Selected extract:
Residual-based upper error bound with residual, flux jump, tangential jump, and stabilization estimators.

Abstract

We present both $hp$-a priori and $hp$-a posteriori error analysis of a mixed-order hybrid high-order (HHO) method to approximate second-order elliptic problems on simplicial meshes. Our main result on the $hp$-a priori error analysis is a $\frac12$-order $p$-suboptimal error estimate. This result is, to our knowledge, the first of this kind for hybrid nonconforming methods and matches the state-of-the-art for other nonconforming methods (as discontinuous Galerkin methods) with general (mixed Dirichlet/Neumann) boundary conditions. Our second main result is a residual-based $hp$-a posteriori upper error bound, comprising residual, normal flux jump, tangential jump, and stabilization estimators (plus data oscillation terms). The first three terms are $p$-optimal and only the latter is $\frac12$-order $p$-suboptimal. This result is, to our knowledge, the first $hp$-a posteriori error estimate for HHO methods. A novel approach based on the partition-of-unity provided by hat basis functions and on local Helmholtz decompositions on vertex stars is devised to estimate the nonconforming error. Finally, we establish local lower error bounds. Remarkably, the normal flux jump estimator is only $\frac12$-order $p$-suboptimal, as it can be bounded by the stabilization owing to the local conservation property of HHO methods. Numerical examples illustrate the theory.

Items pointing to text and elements
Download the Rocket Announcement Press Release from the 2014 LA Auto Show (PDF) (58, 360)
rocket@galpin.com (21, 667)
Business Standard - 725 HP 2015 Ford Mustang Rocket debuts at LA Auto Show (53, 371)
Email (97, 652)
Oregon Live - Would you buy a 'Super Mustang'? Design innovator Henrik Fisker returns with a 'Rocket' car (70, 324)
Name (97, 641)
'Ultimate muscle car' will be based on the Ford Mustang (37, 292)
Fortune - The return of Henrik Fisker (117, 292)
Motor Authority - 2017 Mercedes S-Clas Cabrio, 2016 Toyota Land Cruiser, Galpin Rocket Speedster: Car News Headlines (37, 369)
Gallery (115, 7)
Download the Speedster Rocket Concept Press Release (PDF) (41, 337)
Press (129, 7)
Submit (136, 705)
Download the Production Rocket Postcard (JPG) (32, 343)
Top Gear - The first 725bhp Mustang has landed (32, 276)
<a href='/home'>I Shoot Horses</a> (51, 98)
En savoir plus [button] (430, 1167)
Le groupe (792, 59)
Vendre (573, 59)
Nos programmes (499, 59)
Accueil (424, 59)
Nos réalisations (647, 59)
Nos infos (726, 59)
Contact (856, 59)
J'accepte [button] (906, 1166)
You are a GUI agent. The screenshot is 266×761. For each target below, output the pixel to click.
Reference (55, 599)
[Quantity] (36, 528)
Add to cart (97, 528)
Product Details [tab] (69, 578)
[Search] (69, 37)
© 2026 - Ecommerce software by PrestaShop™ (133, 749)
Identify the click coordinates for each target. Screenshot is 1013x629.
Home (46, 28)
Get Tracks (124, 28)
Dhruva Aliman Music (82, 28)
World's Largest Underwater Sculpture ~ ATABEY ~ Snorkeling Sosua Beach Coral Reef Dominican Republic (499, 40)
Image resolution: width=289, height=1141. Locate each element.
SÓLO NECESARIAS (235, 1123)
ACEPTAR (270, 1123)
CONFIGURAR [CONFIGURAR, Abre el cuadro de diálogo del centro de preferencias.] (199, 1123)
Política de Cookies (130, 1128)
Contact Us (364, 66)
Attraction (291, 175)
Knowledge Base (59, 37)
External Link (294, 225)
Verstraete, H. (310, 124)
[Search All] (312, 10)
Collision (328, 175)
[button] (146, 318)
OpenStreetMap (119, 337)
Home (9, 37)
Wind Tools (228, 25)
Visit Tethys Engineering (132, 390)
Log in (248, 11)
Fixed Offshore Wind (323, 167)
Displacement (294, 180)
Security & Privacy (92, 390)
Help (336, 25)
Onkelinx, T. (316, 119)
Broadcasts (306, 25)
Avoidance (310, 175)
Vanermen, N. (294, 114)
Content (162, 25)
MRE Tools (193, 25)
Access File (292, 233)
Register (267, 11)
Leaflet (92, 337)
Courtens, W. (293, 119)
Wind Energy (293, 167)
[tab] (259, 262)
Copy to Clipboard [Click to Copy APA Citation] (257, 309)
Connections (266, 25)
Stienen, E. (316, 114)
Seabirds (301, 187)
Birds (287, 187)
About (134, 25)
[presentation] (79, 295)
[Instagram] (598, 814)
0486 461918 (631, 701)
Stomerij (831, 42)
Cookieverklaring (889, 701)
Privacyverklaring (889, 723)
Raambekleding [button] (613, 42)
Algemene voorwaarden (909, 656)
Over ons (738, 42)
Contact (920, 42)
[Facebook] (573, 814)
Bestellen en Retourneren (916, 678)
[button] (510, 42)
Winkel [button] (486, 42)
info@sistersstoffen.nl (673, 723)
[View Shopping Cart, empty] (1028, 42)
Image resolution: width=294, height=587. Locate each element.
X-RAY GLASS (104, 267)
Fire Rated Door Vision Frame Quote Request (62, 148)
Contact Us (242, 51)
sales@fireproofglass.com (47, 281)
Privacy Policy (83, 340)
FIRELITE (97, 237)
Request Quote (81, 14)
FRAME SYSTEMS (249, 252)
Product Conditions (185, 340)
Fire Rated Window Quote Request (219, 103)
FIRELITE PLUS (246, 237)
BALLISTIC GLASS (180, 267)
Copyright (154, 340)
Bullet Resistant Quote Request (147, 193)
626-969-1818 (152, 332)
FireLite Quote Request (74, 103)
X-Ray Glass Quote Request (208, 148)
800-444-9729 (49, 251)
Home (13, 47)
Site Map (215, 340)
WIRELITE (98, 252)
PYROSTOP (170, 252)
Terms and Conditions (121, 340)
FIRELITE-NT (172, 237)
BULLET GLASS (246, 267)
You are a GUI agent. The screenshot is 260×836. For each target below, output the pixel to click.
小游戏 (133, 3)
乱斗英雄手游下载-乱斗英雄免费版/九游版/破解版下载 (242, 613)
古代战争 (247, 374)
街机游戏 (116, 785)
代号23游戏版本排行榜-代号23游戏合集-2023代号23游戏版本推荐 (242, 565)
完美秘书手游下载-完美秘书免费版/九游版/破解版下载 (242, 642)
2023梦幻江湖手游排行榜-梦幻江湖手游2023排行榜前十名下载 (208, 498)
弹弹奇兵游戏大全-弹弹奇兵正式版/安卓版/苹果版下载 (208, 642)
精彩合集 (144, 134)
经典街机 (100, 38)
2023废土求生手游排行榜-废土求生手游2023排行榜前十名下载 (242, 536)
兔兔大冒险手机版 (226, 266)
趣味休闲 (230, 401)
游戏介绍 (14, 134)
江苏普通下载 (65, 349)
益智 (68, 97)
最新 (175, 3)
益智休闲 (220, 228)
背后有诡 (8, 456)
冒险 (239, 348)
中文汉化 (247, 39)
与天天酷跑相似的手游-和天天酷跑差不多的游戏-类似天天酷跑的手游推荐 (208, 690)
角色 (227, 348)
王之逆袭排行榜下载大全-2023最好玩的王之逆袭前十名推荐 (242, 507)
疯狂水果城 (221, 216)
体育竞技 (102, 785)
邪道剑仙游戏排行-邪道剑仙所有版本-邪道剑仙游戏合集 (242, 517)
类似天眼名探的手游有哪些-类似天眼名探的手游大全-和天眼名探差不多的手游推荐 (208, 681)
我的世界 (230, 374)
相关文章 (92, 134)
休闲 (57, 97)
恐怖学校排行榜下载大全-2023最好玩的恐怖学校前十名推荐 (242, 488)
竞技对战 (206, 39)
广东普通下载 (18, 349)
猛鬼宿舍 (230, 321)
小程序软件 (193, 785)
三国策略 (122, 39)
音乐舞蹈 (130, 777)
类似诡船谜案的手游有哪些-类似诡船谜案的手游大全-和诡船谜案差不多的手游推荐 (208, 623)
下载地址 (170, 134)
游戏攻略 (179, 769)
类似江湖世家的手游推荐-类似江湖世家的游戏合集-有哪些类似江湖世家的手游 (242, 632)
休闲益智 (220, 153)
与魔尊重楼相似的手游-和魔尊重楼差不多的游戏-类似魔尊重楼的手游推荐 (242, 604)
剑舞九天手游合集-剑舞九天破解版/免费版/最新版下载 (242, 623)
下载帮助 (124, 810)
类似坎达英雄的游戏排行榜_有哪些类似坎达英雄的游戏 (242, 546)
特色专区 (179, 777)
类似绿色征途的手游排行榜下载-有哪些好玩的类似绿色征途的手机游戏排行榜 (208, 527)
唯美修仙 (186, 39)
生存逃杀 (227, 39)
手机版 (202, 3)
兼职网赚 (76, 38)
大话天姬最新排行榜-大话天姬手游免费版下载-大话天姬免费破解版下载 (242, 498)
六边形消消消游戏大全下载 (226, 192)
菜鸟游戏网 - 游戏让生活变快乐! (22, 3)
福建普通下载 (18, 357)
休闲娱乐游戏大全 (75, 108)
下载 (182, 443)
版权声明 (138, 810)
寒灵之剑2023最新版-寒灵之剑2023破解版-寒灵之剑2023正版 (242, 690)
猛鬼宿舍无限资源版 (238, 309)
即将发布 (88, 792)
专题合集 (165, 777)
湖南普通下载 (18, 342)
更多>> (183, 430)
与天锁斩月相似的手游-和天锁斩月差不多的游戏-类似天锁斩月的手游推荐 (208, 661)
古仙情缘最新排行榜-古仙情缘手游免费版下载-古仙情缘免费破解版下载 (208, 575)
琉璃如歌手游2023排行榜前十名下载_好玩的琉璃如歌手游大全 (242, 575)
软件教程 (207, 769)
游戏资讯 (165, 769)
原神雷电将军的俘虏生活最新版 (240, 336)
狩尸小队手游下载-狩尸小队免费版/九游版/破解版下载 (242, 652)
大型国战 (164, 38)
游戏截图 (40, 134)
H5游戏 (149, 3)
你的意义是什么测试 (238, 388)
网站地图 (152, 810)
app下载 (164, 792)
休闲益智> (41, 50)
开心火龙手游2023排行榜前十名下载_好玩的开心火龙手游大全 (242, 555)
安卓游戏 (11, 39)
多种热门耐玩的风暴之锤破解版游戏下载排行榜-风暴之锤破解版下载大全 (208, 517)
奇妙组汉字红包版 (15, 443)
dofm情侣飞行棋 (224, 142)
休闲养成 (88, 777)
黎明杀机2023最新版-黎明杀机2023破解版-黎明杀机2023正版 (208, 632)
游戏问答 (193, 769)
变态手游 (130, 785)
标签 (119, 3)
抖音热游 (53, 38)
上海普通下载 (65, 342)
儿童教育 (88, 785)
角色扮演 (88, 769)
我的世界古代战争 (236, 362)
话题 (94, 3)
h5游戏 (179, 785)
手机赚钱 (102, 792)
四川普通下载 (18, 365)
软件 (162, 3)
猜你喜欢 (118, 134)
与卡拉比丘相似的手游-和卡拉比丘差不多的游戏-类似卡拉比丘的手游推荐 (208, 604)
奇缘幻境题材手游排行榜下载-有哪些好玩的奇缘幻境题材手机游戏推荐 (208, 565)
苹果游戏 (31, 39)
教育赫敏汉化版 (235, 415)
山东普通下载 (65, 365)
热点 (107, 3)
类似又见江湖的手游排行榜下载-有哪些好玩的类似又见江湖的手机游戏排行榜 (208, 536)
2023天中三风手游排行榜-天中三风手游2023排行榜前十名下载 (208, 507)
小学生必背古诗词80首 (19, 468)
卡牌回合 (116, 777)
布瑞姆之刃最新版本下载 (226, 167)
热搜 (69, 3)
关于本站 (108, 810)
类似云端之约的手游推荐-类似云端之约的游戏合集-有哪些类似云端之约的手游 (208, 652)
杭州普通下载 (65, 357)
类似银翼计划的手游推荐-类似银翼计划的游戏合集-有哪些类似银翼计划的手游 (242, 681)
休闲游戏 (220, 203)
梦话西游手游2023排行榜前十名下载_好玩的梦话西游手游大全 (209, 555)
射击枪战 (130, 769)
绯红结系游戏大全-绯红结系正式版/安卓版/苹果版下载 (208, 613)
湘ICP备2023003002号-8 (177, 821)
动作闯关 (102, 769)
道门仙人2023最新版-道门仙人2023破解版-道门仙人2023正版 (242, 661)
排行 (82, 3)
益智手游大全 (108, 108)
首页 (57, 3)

Exercise requirements: Translate this sentence from the abstract into Spanish: "A novel approach based on the partition-of-unity provided by hat basis functions and on local Helmholtz decompositions on vertex stars is devised to estimate the nonconforming error." None of these items is needed here.

Task answer: Se concibe un enfoque novedoso, basado en la partición de la unidad proporcionada por las funciones base de tipo sombrero y en descomposiciones de Helmholtz locales sobre estrellas de vértices, para estimar el error no conforme.